Editor and all Vatican women’s magazine editorial board resign

The founder and all-female editorial board of the Vatican’s women’s magazine Women Church World have resigned after what they say was a Vatican campaign to discredit them and put them “under the direct control of men.”

In the final editorial and open letter to Pope Francis, released to news media ahead of the magazine’s 1 April publication, chief editor Lucetta Scaraffia complains of feeling “surrounded by a climate of distrust and progressive de-legitimization.”

So far, there has been no comment about the letter from the Vatican.

The glossy monthly is listed on Vatican daily newspaper L’Osservatore Romano’s website as one of its eight published sections.

Since Women Church World’s inception – first as a supplement in 2012 and then as a magazine in 2016 – L’Osservatore has offered Scaraffia editorial freedom.

According to a 2016 edition of L’Osservatore, the magazine would “delve into the role of women in the Church” with editorial independence.

In February this year Scaraffia denounced the sexual abuse of nuns by clergy and the resulting scandal of religious sisters having abortions or giving birth to children who are not recognized by their fathers.

The article prompted Francis to acknowledge, for the first time, that abuse of nuns is a problem and that he is committed to doing something about it.

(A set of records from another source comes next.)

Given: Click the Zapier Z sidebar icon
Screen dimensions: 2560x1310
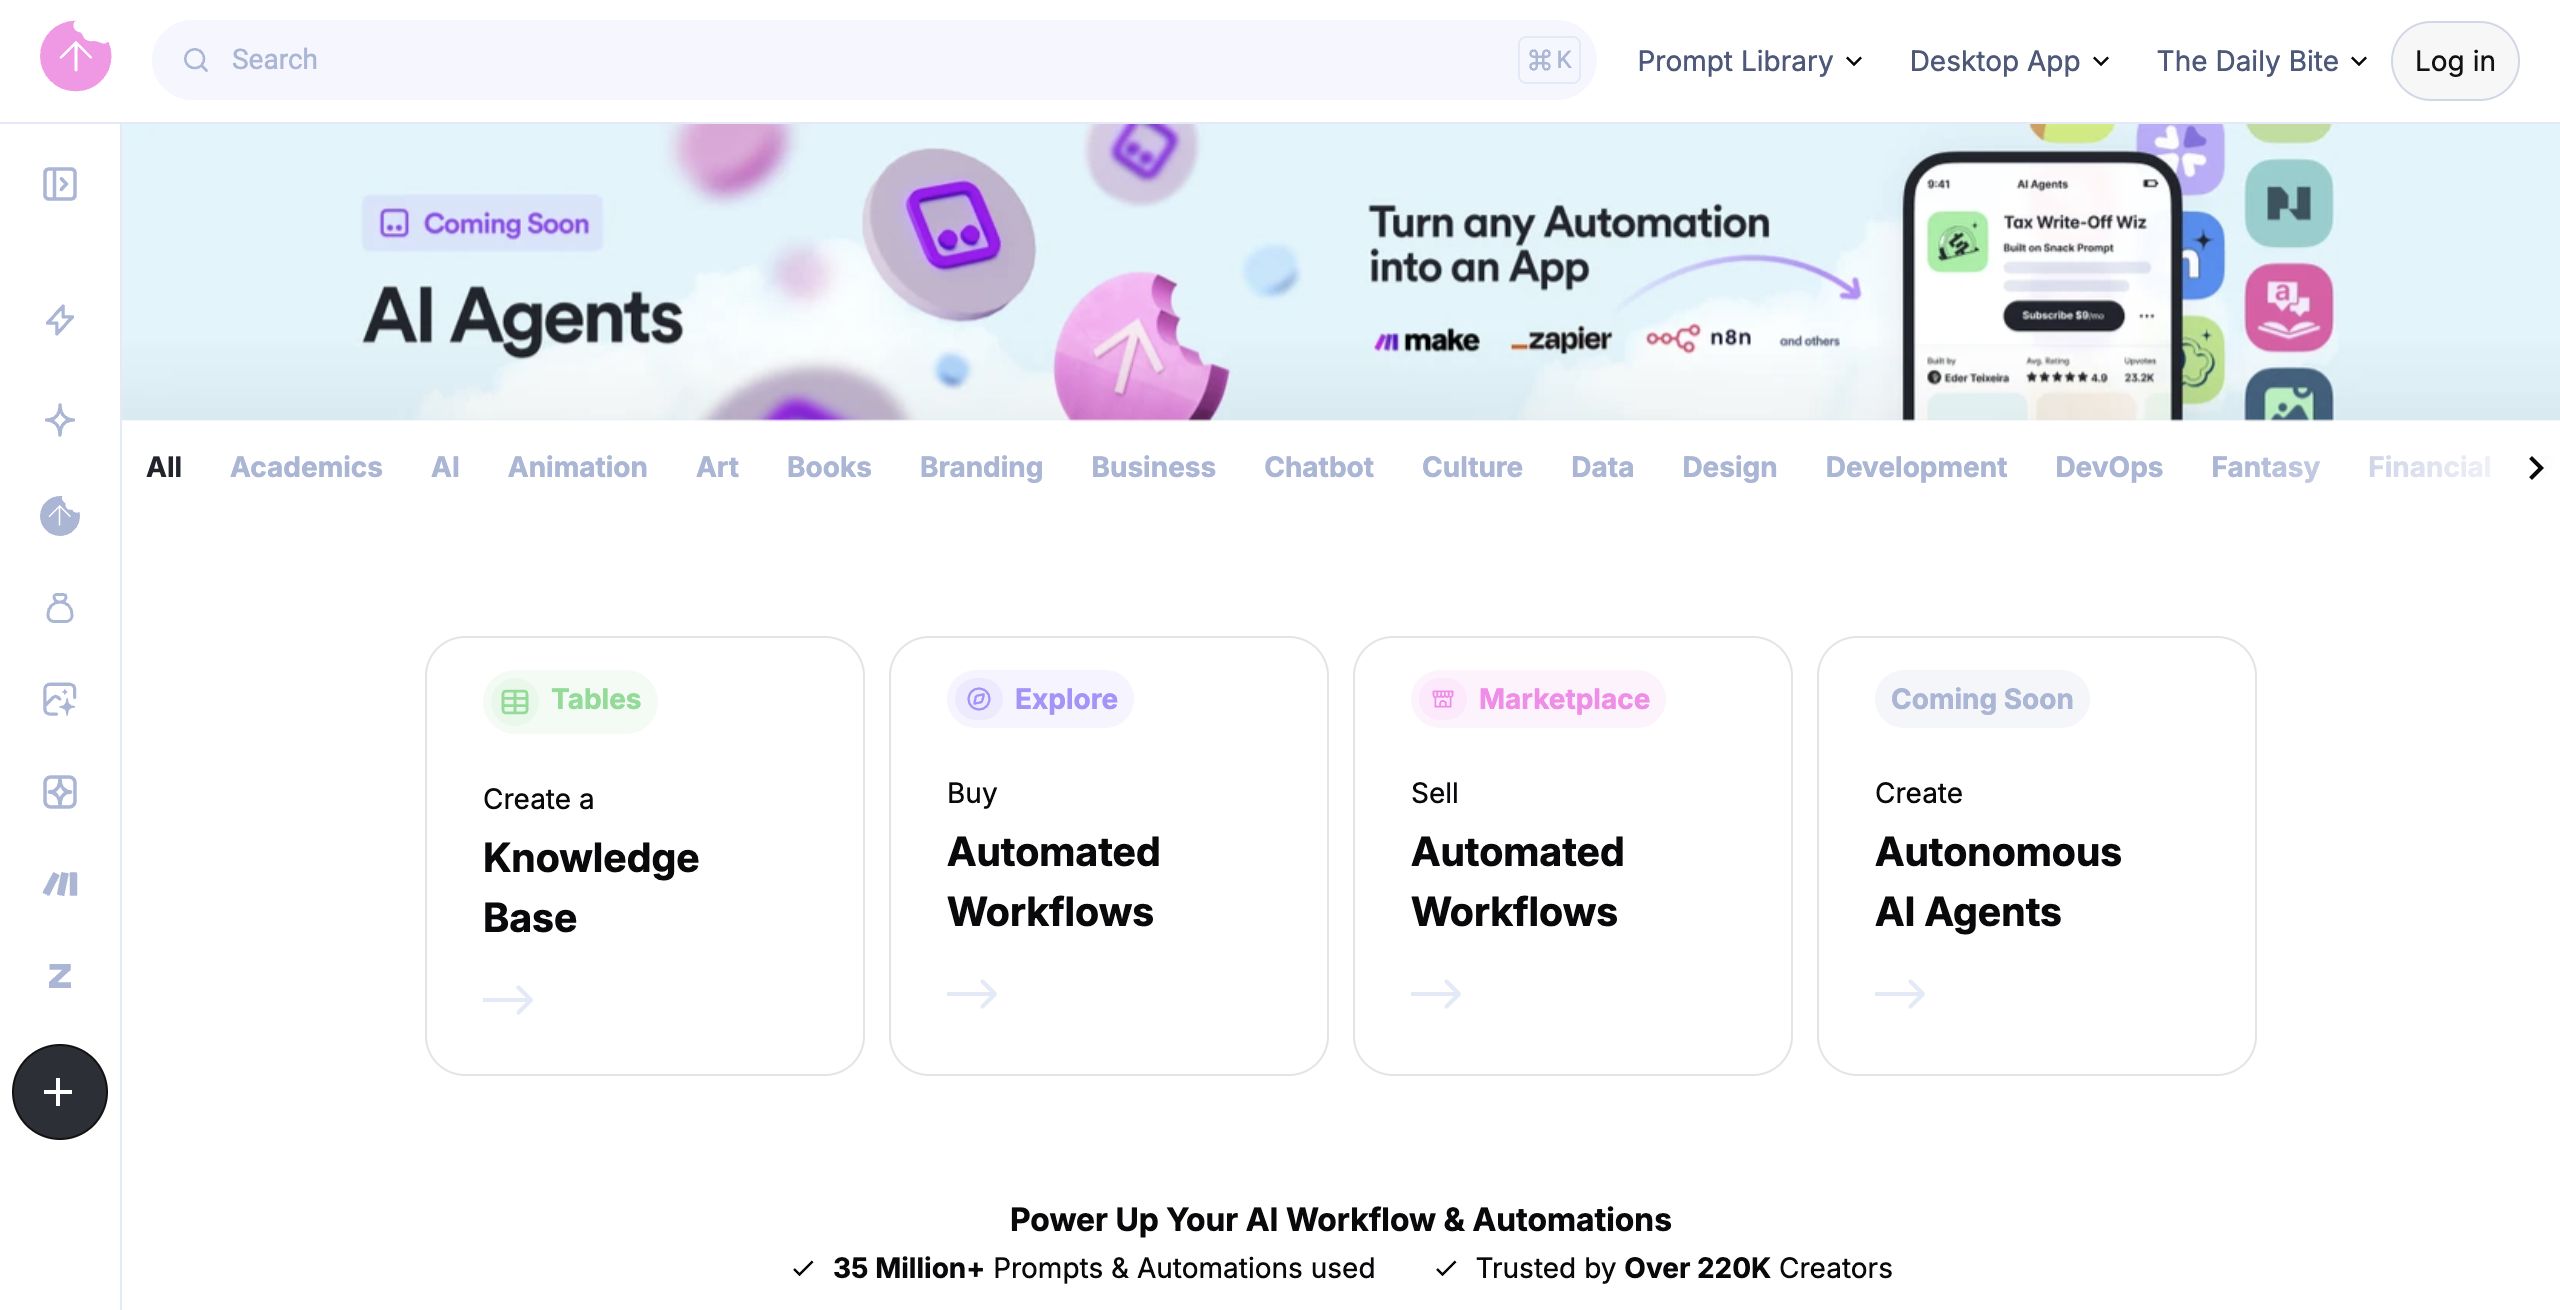Looking at the screenshot, I should coord(60,976).

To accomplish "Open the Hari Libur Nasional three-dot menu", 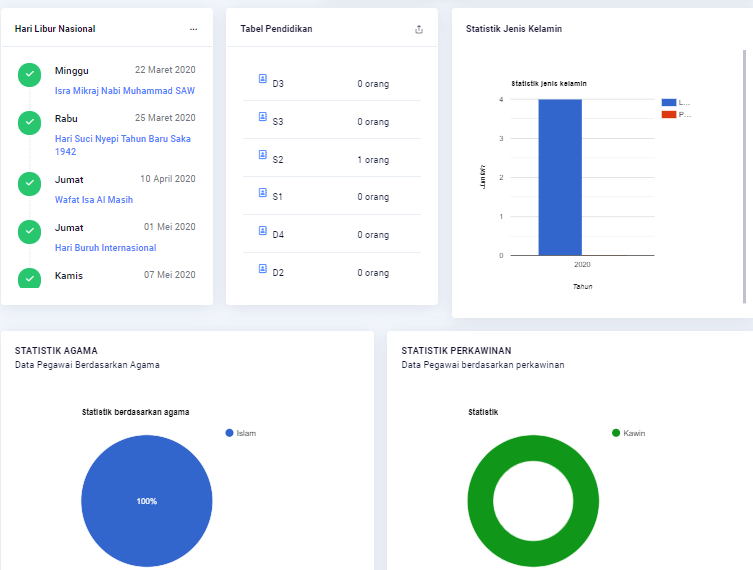I will coord(193,29).
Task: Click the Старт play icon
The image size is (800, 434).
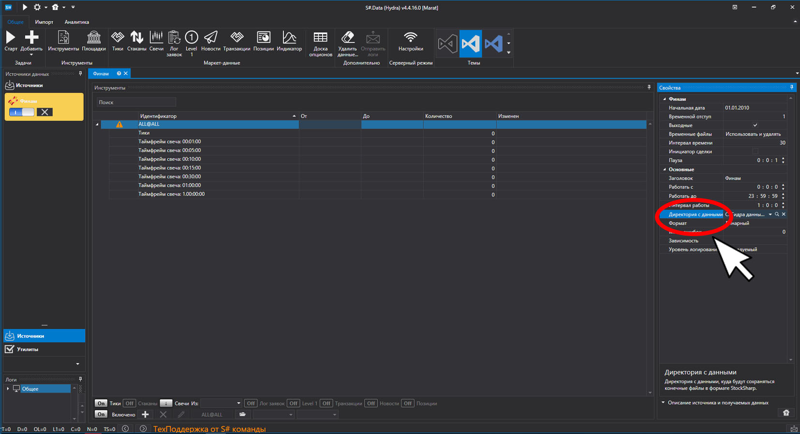Action: click(11, 38)
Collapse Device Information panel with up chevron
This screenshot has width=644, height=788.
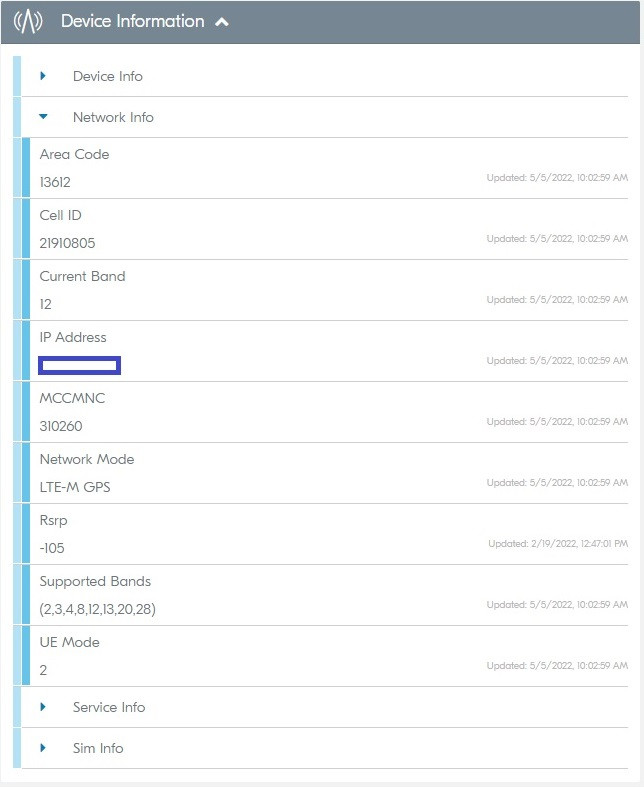pyautogui.click(x=222, y=22)
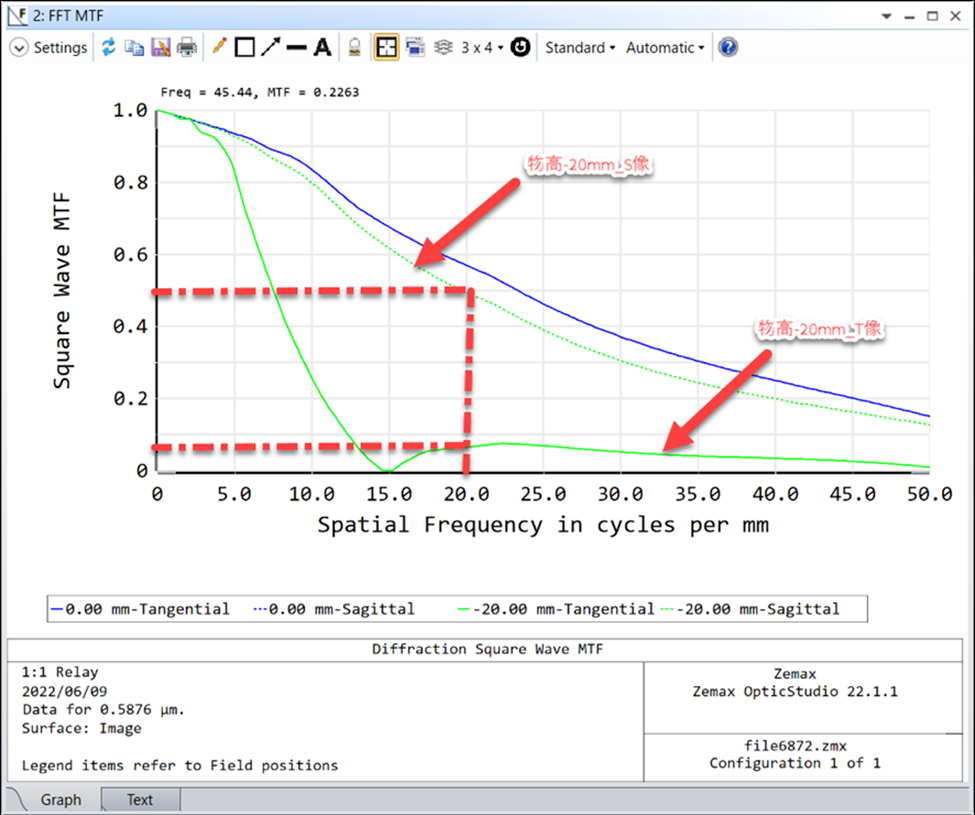Toggle the window lock icon
The width and height of the screenshot is (975, 815).
coord(354,47)
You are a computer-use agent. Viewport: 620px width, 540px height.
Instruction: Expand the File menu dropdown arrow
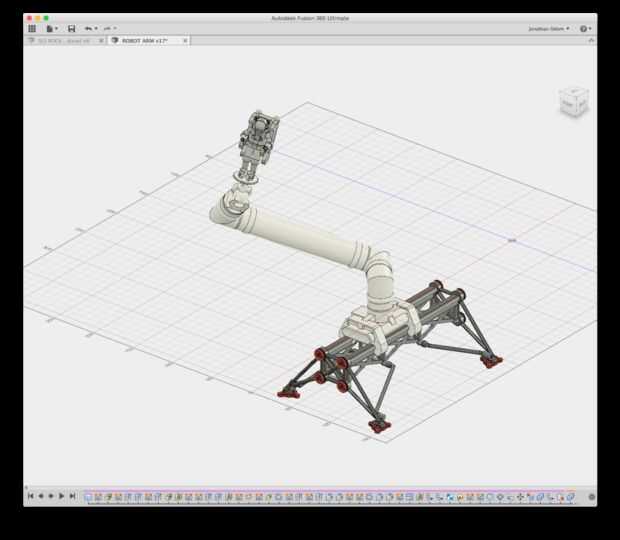(57, 28)
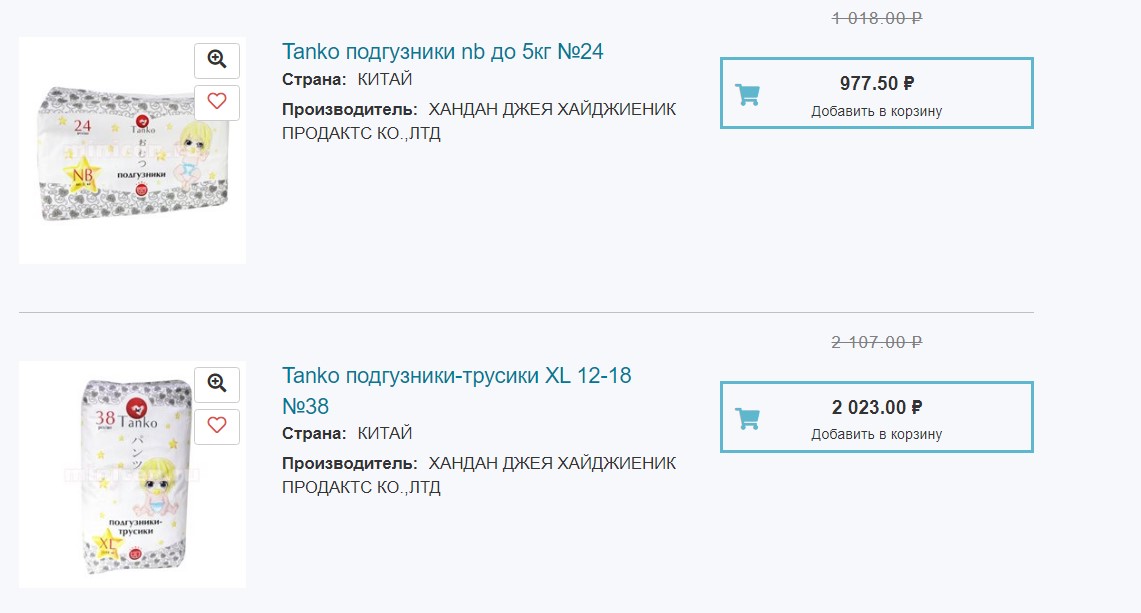
Task: Click the shopping cart icon on Tanko nb diapers
Action: click(749, 92)

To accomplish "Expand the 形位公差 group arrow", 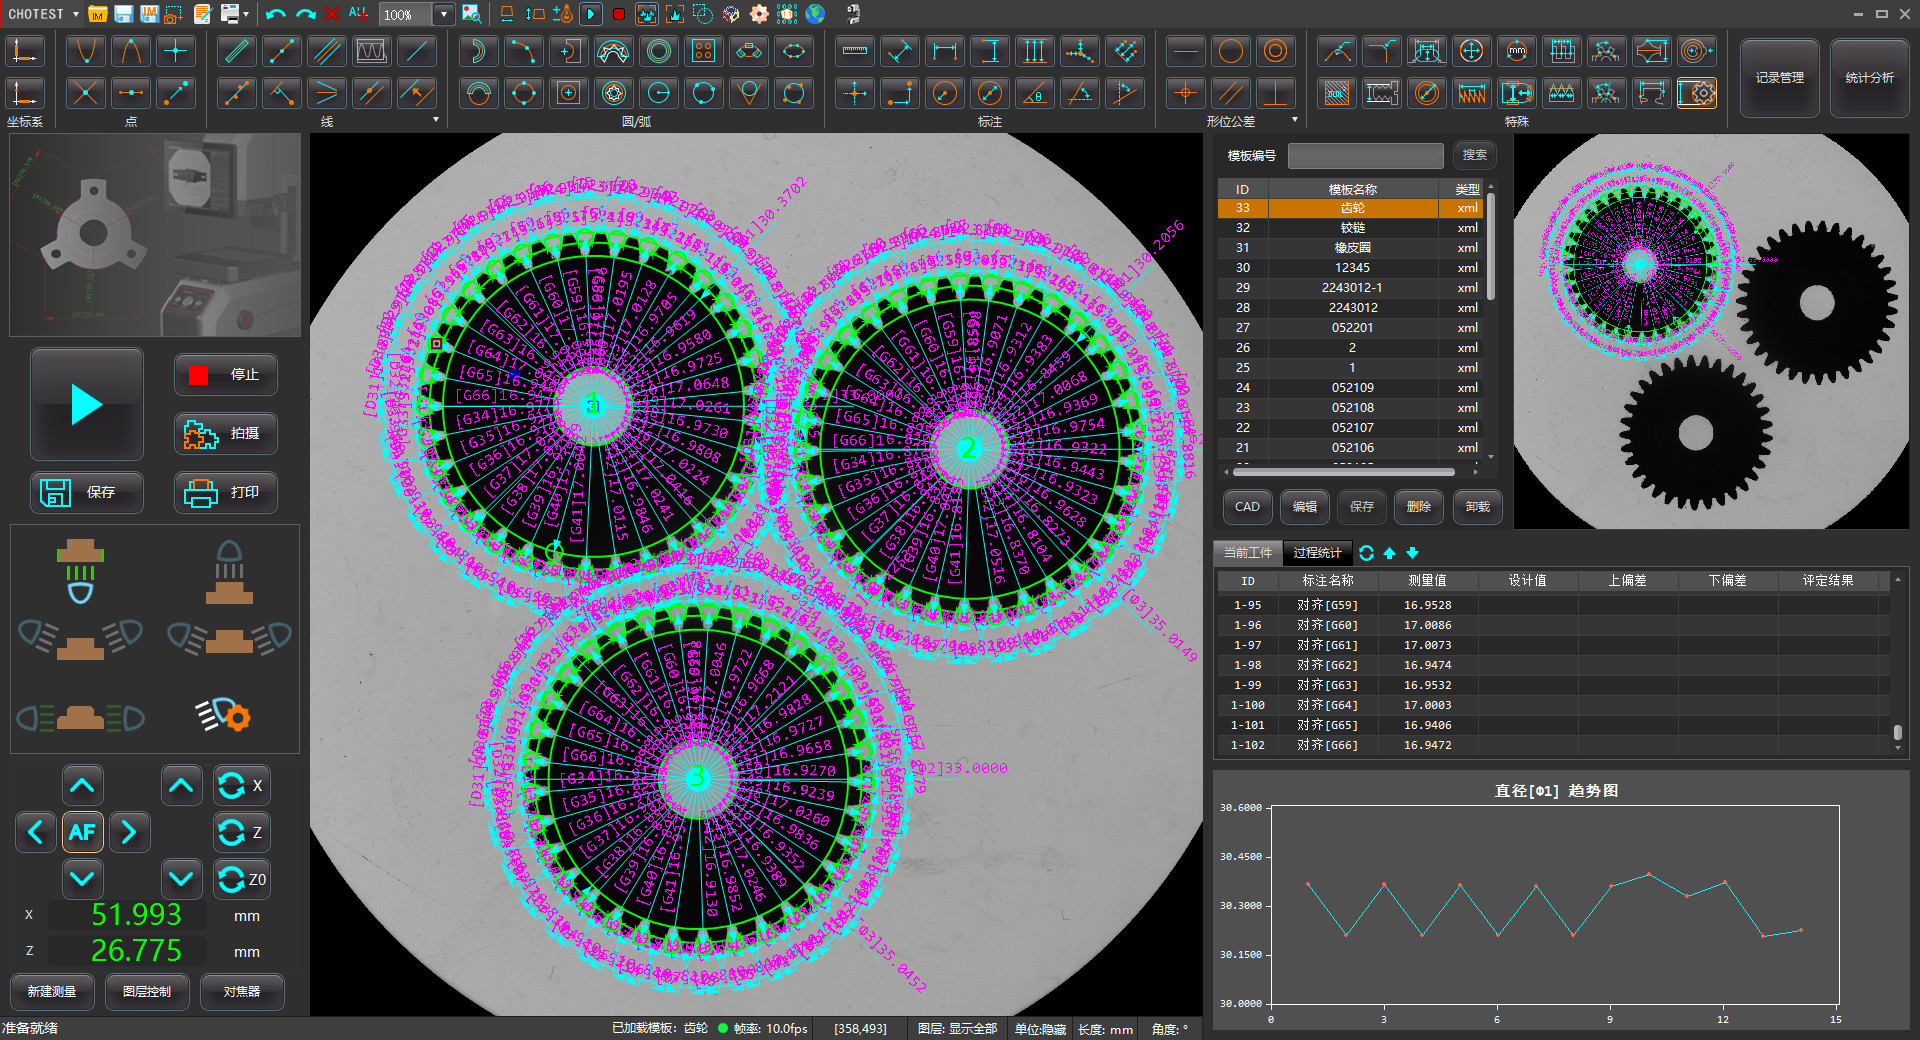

Also in February, L’Osservatore’s new editor Andrea Monda said he would also take over as editor of the women’s magazine. (Monda became editor of L’Osservatore last December.)

However Scaraffia says Monda reconsidered after the editorial board threatened to resign and the Catholic weeklies that distribute translations of Women Church World in France, Spain and Latin America, told her they would stop distributing it.

“After the attempts to put us under control, came the indirect attempts to delegitimize us,” she says.

Monda says he did not interfere “in any way” in the printing of the monthly magazine but only suggested topics and persons for the publication.

He also says he guaranteed the magazine “complete autonomy” and “total freedom,” and its budget had been confirmed.

Scaraffia disagrees.

Women were brought in to write for L’Osservatore “with an editorial line opposed to ours,” she says.

Scaraffia says that resulted in obscuring the magazine’s words, “de-legitimizing us as a part of the Holy See’s communications.

The Vatican is “returning to the practice of selecting women [writers] who ensure obedience,” to a “clerical self-reference” that surrenders “parrhesia (freedom to speak freely) that Pope Francis so often seeks.

“We are throwing in the towel because we feel surrounded by a climate of distrust and progressive de-legitimization,” Scaraffia says.

Thanking Scaraffia for her “valuable work,” Monda says “in no way” did he choose anyone “with the criterion of obedience” but rather with “the sign of the openness and parrhesia requested by Pope Francis, with whose words and with whose Magisterium we all identify.”